§ Tarefas propostas
A) Responda às perguntas abaixo com base no texto sobre Jung e a gnose.
(i) De quem o pássaro branco é mensageiro?
(ii) Para o gnóstico, o que significa pecar?
(iii) Para Jung, o que é a verdadeira ekklesia?
B) Reproduza literalmente o trecho do texto sobre Jung e a gnose que começa com as palavras "Isso gera a" e termina com "e do inconsciente.".
C) Escreva a continuação do texto sobre Jung e a gnose a partir da última frase apresentada.

#### Documento ####

O pássaro branco é a alma semicelestial, casta e solitária; mensageira da MÃE CELESTE que intercede e adverte, embora não possua poderes contra os deuses. É o pensamento efetivo, masculino, é o desejo do pensamento que dá significado à vida, através do conflito. Comanda a solidão e recebe as mensagens dos que alcançaram a perfeição. Para atingir tal significado é preciso a gnose, como autoconhecimento, introspecção e consciência; ligada à pistis (confiança ou fé empírica). É um veículo do Sol.
Em sua dialética de oposições, Jung acha necessário incorporar os dois princípios: o pensamento e o desejo. Diz ele: “Cada oposto contém sua polaridade latente que pode emergir pela enantiodromia…O mistério dos opostos não é um problema a ser solucionado, mas uma condição a ser superada pela psiqué como um todo, não apenas pelo intelecto, levando à transformação na cadeia infinita dos opostos polares que formam a estrutura do ser.”
Criticando o racionalismo ocidental, Jung adverte para a questão do significado, da gnose como experiência da totalidade ou da inteireza. É um processo de tensão entre opostos e a posição gnóstica é um tipo especial de significado que deve ser vivido. Para Jung, a verdadeira ekklesia é a porção da humanidade que reconhece sua própria origem divina, é a pessoa consciente que busca a comunidade para fortalecer a vontade humana no sentido da individuação ou da solidão.
Isso gera a tensão entre o individual e o coletivo, já que o autoconhecimento ou a gnose, para ser atingida, exige a distância em relação ao coletivo que, no entanto, existe duplamente em nós, por via da consciência e do inconsciente.
Para o gnóstico, pecar é errar o alvo (etimologia do termo hermatia) e a questão da paz de espírito é apenas uma pausa entre o conflito passado e o conflito iminente. Mas como o conflito é que traz o significado, a gnose é a experiência desses significado, a compensação entre os opostos.

#### Material fornecido ####

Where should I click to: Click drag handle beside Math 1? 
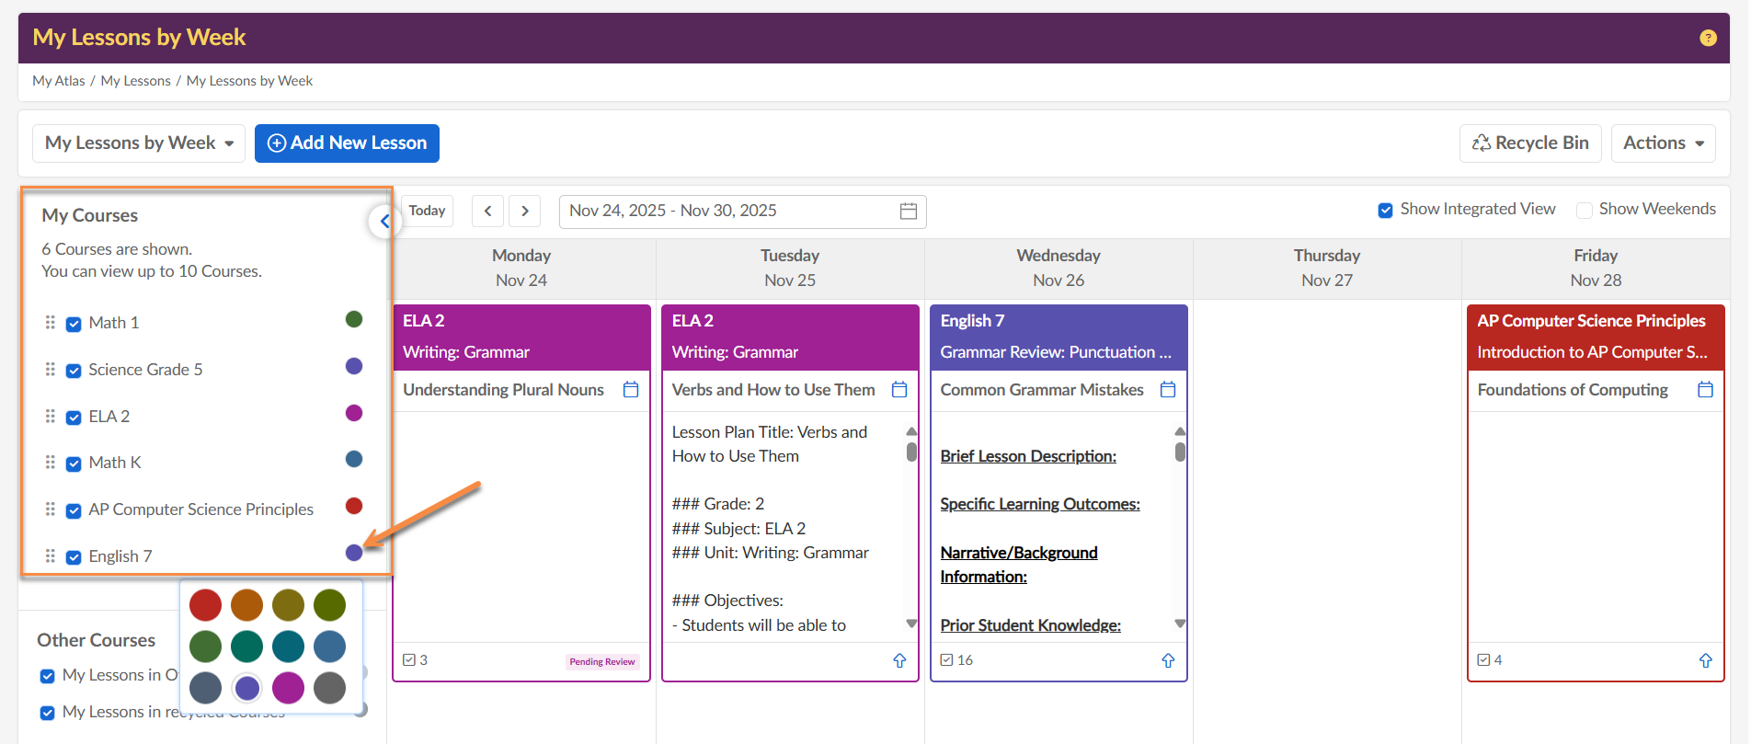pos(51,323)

####
#### Material fornecido ####

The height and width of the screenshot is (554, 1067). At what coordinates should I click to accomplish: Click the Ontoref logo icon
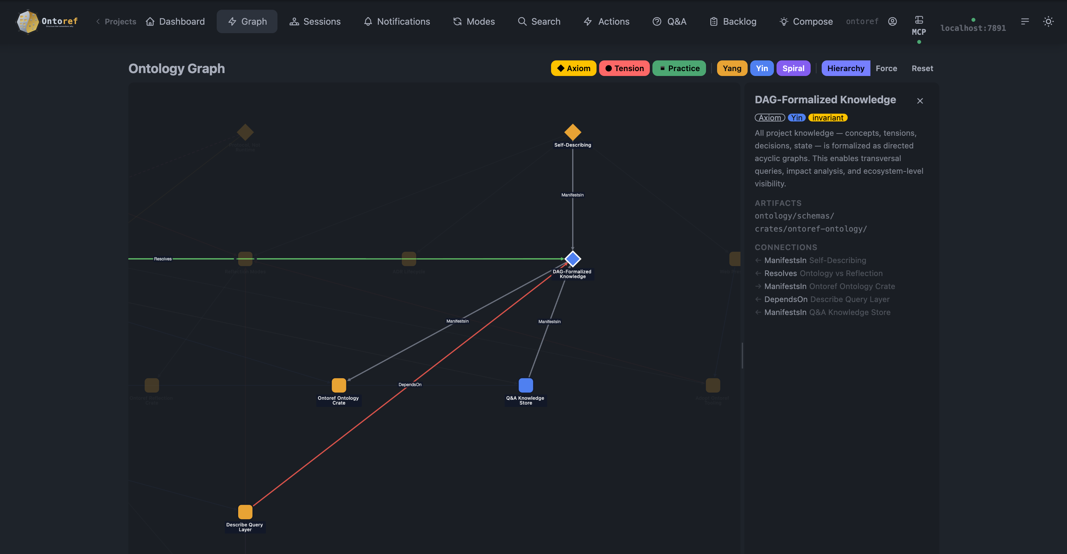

####

§ Respostas às tarefas
A)
(i) Da MÃE CELESTE.
(ii) Pecar é errar o alvo.
(iii) É a porção da humanidade que reconhece sua própria origem divina.

B)
Isso gera a tensão entre o individual e o coletivo, já que o autoconhecimento ou a gnose, para ser atingida, exige a distância em relação ao coletivo que, no entanto, existe duplamente em nós, por via da consciência e do inconsciente.

C)
Hoeller considera que há diferenças entre a serpente gnóstica e a concepção junguiana dela. A primeira é sábia e sagrada, mensageira de SOPHIA e da consciência, tendo representado esse papel junto a Eva. Para os hindus, a serpente kundalini é um símbolo da individuação humana. Para Jung, ela é um demônio tirânico, com o qual, no entanto, se aprende, pois ensina a gerar-se a si mesmo, numa opus contra naturam, por sermos duais: carne e espírito, a serem transcendidos para se formar um novo Self.
Em aramaico, a palavra serpente quer dizer instruir, pelo simbolismo dual do anfíbio, por sua co-inerência de opostos num mesmo ser ou princípio. Comenta Hoeller que, na verdade, a serpente e o pássaro têm a mesma natureza: a feminina e a masculina, formando o Andrógino e fundando a divisão do Anthropos em terrestre e celeste.
Enfim, o pássaro branco é o pensamento, o espírito, a transcendência, o princípio salvador. É Hermes, como o deus da revelação, o mediador entre os homens e os deuses, levando-lhes a SOPHIA. O Anthropos hoje é pessoal e humano e deve precaver-se contra o perigo da inflação do ego.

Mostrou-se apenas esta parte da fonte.